## EXERCISE BRIEF
Everything in the data below is to be reproduced without any deviation.

(RAW DATA Opens)

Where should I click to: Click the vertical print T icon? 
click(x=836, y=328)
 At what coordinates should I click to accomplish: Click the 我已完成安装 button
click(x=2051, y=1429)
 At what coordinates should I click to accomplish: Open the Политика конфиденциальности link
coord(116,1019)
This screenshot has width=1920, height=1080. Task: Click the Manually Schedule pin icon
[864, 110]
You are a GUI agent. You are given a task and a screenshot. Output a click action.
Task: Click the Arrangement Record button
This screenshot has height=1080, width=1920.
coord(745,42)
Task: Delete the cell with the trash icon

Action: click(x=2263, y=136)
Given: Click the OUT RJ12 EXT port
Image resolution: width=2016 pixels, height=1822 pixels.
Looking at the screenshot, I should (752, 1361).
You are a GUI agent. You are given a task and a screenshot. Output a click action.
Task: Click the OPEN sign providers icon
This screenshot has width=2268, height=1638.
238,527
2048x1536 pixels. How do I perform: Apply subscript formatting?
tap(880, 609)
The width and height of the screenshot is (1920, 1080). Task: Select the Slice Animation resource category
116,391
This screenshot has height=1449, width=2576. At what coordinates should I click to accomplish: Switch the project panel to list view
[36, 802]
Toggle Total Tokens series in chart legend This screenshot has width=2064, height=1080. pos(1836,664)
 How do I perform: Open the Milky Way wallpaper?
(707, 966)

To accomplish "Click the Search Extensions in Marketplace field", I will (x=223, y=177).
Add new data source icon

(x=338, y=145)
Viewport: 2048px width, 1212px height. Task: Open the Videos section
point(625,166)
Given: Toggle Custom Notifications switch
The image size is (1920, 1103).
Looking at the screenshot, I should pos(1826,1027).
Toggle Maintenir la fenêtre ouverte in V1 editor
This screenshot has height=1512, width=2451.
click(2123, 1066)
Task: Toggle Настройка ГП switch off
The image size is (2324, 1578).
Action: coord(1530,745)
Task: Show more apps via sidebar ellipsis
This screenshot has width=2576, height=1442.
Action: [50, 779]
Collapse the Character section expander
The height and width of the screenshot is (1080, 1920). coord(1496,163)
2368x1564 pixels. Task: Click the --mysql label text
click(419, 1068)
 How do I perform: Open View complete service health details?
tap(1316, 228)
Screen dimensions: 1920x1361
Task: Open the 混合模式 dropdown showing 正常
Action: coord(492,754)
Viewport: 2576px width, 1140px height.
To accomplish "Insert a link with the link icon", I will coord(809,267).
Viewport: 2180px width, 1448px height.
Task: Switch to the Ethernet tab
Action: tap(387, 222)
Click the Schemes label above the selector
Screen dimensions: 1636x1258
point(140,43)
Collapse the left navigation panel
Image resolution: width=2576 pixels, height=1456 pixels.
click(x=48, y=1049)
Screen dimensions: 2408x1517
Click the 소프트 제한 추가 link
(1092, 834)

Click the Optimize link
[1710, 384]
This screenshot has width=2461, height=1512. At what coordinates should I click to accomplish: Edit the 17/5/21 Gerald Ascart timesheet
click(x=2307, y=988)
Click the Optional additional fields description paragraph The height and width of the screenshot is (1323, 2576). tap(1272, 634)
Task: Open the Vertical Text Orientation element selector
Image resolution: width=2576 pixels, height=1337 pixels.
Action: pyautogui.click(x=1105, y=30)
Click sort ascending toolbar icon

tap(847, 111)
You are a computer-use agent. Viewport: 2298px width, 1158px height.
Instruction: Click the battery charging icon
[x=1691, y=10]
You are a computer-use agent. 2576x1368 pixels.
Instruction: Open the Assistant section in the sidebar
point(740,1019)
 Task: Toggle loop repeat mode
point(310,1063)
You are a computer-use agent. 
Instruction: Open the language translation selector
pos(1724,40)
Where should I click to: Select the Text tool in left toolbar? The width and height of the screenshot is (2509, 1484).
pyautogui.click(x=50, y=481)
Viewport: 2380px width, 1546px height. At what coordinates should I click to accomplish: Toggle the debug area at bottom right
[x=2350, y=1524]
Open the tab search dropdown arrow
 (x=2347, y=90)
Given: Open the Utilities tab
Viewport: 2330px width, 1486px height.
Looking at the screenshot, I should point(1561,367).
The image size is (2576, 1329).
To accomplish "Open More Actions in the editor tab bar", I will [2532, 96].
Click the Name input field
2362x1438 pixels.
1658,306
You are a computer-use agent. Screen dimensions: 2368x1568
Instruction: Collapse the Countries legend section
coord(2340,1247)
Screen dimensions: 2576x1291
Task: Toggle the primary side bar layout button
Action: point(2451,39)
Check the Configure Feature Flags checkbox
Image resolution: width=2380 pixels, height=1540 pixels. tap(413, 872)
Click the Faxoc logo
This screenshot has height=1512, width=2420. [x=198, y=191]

(RAW DATA Closes)

## ANSWER BELOW
Where should I click to: Click the vertical print T icon? 
click(x=836, y=328)
 At what coordinates should I click to accomplish: Click the 我已完成安装 button
click(x=2051, y=1429)
 At what coordinates should I click to accomplish: Open the Политика конфиденциальности link
coord(116,1019)
This screenshot has width=1920, height=1080. Task: Click the Manually Schedule pin icon
[864, 110]
You are a GUI agent. You are given a task and a screenshot. Output a click action.
Task: Click the Arrangement Record button
This screenshot has height=1080, width=1920.
coord(745,42)
Task: Delete the cell with the trash icon

Action: click(x=2263, y=136)
Given: Click the OUT RJ12 EXT port
Image resolution: width=2016 pixels, height=1822 pixels.
Looking at the screenshot, I should (752, 1361).
You are a GUI agent. You are given a task and a screenshot. Output a click action.
Task: Click the OPEN sign providers icon
This screenshot has width=2268, height=1638.
238,527
2048x1536 pixels. How do I perform: Apply subscript formatting?
tap(880, 609)
The width and height of the screenshot is (1920, 1080). Task: Select the Slice Animation resource category
116,391
This screenshot has height=1449, width=2576. At what coordinates should I click to accomplish: Switch the project panel to list view
[36, 802]
Toggle Total Tokens series in chart legend This screenshot has width=2064, height=1080. pos(1836,664)
 How do I perform: Open the Milky Way wallpaper?
(707, 966)

To accomplish "Click the Search Extensions in Marketplace field", I will (x=223, y=177).
Add new data source icon

(x=338, y=145)
Viewport: 2048px width, 1212px height. Task: Open the Videos section
point(625,166)
Given: Toggle Custom Notifications switch
The image size is (1920, 1103).
Looking at the screenshot, I should pos(1826,1027).
Toggle Maintenir la fenêtre ouverte in V1 editor
This screenshot has height=1512, width=2451.
click(2123, 1066)
Task: Toggle Настройка ГП switch off
The image size is (2324, 1578).
Action: coord(1530,745)
Task: Show more apps via sidebar ellipsis
This screenshot has width=2576, height=1442.
Action: [50, 779]
Collapse the Character section expander
The height and width of the screenshot is (1080, 1920). coord(1496,163)
2368x1564 pixels. Task: Click the --mysql label text
click(419, 1068)
 How do I perform: Open View complete service health details?
tap(1316, 228)
Screen dimensions: 1920x1361
Task: Open the 混合模式 dropdown showing 正常
Action: coord(492,754)
Viewport: 2576px width, 1140px height.
To accomplish "Insert a link with the link icon", I will coord(809,267).
Viewport: 2180px width, 1448px height.
Task: Switch to the Ethernet tab
Action: tap(387, 222)
Click the Schemes label above the selector
Screen dimensions: 1636x1258
point(140,43)
Collapse the left navigation panel
Image resolution: width=2576 pixels, height=1456 pixels.
click(x=48, y=1049)
Screen dimensions: 2408x1517
Click the 소프트 제한 추가 link
(1092, 834)

Click the Optimize link
[1710, 384]
This screenshot has width=2461, height=1512. At what coordinates should I click to accomplish: Edit the 17/5/21 Gerald Ascart timesheet
click(x=2307, y=988)
Click the Optional additional fields description paragraph The height and width of the screenshot is (1323, 2576). tap(1272, 634)
Task: Open the Vertical Text Orientation element selector
Image resolution: width=2576 pixels, height=1337 pixels.
Action: pyautogui.click(x=1105, y=30)
Click sort ascending toolbar icon

tap(847, 111)
You are a computer-use agent. Viewport: 2298px width, 1158px height.
Instruction: Click the battery charging icon
[x=1691, y=10]
You are a computer-use agent. 2576x1368 pixels.
Instruction: Open the Assistant section in the sidebar
point(740,1019)
 Task: Toggle loop repeat mode
point(310,1063)
You are a computer-use agent. 
Instruction: Open the language translation selector
pos(1724,40)
Where should I click to: Select the Text tool in left toolbar? The width and height of the screenshot is (2509, 1484).
pyautogui.click(x=50, y=481)
Viewport: 2380px width, 1546px height. At what coordinates should I click to accomplish: Toggle the debug area at bottom right
[x=2350, y=1524]
Open the tab search dropdown arrow
 (x=2347, y=90)
Given: Open the Utilities tab
Viewport: 2330px width, 1486px height.
Looking at the screenshot, I should point(1561,367).
The image size is (2576, 1329).
To accomplish "Open More Actions in the editor tab bar", I will [2532, 96].
Click the Name input field
2362x1438 pixels.
1658,306
You are a computer-use agent. Screen dimensions: 2368x1568
Instruction: Collapse the Countries legend section
coord(2340,1247)
Screen dimensions: 2576x1291
Task: Toggle the primary side bar layout button
Action: point(2451,39)
Check the Configure Feature Flags checkbox
Image resolution: width=2380 pixels, height=1540 pixels. tap(413, 872)
Click the Faxoc logo
This screenshot has height=1512, width=2420. [x=198, y=191]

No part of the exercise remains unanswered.